Mon Dec 4th through Sat the 9th, 2017 at Long Beach Convention Center
The paper presents an analysis of deep networks based on a combination of SVD and CCA to test similarity between representations at different layers. The authors use this technique to analyze aspects of the deep neural network training procedure, for example, how the representation builds bottom-up throughout training, and suggest an improved training procedure based on this analysis where lower-layers are frozen for most the training.
The paper is well-written and contributions are clearly stated.
The authors characterize the representation of a neuron by the vector of its activations for each data point, and then represent each layer as a matrix composed of the activation vectors for each neuron. Abstracting each layer as a kernel, and applying kernel SVD / CCA (with the linear kernel as a special case) would seem a more natural way to describe the same problem.
In section 2.1, it is unclear why the authors perform CCA on two networks instead of PCA on a single network, except for the sake of expressing the analysis as a CCA problem. It would be good to have PCA as a baseline.
While the bottom-up emergence of representation is an interesting effect, it is unclear whether the effect is general or is a consequence of the convnet structure of the model, in particular, the smaller number of parameters in the early layers.
In Figure 4, it seems that the representations have relatively low correlation until the very end where they jump to 1. It suggests noise in the training procedure for the top layers. It would be interesting to test whether the frozen layers training strategy lead to higher correlations also for the higher layers.
The authors proposes a very nice and beautiful method. Their interpretation of a single neuron as a function is very influential. I strongly believe that with this interpretation one can understand deep networks and even further design much better ones by using tools from functional analysis. The paper is very well written and presented. Actually, the toy dataset represents the benefits of the experiments very clearly. The theoretical contributions are intuitive and makes their method applicable to CNNs. The experiments are convincing. Being all these said, I would like to see experiments on larger datasets.
This paper presents a novel technique for analyzing the learned representation of neural networks conditioned on the training or the validation data points. There are some shortcomings of the paper:
1) Although the proposed method is general, the authors only constrained their experiments to convolutional networks on a small task (CIFAR 10).
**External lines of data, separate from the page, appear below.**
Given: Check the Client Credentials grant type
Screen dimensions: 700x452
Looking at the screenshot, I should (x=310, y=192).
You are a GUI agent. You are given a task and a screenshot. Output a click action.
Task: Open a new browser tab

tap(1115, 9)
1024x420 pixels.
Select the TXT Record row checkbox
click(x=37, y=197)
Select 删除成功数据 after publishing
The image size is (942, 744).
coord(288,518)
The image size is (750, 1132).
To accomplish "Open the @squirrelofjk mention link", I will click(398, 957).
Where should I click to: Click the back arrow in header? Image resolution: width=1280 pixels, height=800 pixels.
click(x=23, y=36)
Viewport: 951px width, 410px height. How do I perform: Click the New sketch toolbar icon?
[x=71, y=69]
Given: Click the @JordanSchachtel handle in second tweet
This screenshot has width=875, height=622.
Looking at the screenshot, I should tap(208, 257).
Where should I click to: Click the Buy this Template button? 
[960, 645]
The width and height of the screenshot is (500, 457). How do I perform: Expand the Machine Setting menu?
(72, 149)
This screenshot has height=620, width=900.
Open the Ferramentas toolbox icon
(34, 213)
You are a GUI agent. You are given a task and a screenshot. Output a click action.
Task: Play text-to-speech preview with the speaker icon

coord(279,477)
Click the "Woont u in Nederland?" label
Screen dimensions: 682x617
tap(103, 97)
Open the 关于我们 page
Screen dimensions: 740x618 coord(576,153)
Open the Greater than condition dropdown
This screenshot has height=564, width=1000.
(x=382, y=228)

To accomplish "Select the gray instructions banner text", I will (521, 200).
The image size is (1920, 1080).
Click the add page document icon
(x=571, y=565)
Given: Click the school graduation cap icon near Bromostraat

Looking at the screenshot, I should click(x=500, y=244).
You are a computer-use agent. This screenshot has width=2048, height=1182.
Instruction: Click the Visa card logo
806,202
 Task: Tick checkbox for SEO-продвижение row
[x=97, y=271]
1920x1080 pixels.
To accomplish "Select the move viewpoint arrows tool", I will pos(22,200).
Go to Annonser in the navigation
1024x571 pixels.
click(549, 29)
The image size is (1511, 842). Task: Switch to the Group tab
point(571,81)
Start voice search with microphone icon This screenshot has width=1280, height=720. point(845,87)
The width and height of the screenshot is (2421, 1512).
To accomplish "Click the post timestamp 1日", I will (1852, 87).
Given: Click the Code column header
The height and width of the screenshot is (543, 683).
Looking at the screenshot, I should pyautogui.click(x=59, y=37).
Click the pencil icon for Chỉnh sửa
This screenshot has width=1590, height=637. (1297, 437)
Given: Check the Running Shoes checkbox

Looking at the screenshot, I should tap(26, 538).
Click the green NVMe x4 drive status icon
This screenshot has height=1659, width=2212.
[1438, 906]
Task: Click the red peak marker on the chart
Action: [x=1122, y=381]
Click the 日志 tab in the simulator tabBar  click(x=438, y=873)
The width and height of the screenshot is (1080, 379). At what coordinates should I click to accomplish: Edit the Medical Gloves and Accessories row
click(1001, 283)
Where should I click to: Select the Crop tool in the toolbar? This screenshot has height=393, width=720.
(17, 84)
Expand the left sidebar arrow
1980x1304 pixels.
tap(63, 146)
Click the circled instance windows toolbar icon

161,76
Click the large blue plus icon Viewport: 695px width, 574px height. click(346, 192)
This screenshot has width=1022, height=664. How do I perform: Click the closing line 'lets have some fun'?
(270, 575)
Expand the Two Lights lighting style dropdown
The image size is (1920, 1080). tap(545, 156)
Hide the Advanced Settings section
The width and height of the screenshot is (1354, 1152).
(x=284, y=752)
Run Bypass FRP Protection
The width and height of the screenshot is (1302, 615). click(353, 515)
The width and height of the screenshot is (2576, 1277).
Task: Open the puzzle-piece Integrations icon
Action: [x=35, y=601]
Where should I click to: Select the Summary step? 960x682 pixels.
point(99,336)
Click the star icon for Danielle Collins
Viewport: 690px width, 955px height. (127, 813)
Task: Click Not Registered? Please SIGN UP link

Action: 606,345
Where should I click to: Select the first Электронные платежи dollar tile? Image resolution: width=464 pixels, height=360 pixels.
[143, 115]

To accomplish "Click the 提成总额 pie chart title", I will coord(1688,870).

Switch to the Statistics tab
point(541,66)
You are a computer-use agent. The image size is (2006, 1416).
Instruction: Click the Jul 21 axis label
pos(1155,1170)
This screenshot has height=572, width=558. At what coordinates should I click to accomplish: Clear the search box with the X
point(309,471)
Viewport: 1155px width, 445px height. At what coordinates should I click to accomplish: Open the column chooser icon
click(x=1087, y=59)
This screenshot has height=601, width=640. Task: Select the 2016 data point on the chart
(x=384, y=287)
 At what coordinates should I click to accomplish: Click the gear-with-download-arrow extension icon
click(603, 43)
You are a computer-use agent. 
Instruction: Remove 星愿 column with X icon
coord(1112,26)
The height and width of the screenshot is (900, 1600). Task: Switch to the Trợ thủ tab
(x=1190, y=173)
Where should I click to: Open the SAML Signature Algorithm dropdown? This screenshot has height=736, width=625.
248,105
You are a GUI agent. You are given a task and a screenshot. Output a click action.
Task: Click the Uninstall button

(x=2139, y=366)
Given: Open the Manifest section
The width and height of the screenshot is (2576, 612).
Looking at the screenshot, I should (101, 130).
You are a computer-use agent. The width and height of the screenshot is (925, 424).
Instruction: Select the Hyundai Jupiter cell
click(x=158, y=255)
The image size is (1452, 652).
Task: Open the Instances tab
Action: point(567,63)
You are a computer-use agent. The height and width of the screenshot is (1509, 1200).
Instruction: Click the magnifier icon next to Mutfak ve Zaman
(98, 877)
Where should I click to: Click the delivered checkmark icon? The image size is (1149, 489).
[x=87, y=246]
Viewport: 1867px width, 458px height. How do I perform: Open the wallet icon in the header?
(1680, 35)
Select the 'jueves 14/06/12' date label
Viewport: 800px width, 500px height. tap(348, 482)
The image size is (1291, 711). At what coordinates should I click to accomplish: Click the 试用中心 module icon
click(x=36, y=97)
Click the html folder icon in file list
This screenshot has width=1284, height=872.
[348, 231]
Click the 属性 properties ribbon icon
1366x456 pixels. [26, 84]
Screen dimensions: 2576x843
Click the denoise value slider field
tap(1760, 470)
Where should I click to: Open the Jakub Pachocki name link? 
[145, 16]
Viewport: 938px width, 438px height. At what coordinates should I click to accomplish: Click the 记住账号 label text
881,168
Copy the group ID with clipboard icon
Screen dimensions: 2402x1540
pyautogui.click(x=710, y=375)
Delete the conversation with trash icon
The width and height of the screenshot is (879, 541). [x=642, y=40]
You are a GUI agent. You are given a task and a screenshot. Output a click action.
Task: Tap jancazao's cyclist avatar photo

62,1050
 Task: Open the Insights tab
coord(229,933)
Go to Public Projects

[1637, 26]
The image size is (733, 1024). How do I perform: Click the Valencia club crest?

They are encouraged to extend the experiments to fully connected networks, as well as going for larger and more interesting datasets (< 1M data points) using the proposed faster method.
2) How could the proposed method be of direct benefit for model building? For example: (1) Could the proposed method be used to suggest a freezing schedule during training? (2) Could SVCCA be used to determine how small a network could be to be able to approximate/compress a larger network?
- From figure (2)-a: does lower layers need more directions to achieve better accuracies?
- Check “Analysis of Deep Neural Networks with the Extended Data Jacobian Matrix” by Wang et al. from ICML 2016. They have a very similar objective and conclusions but a slightly different method.
- In the model compression section, refer to prior art on using SVD weight compression, and papers on model compression/distillation.
- The paper is too long, and some essential details are presented in the supplementary section. I suggest that the authors move the DFT method to the supplementary section to free up some space without impacting the paper’s readability.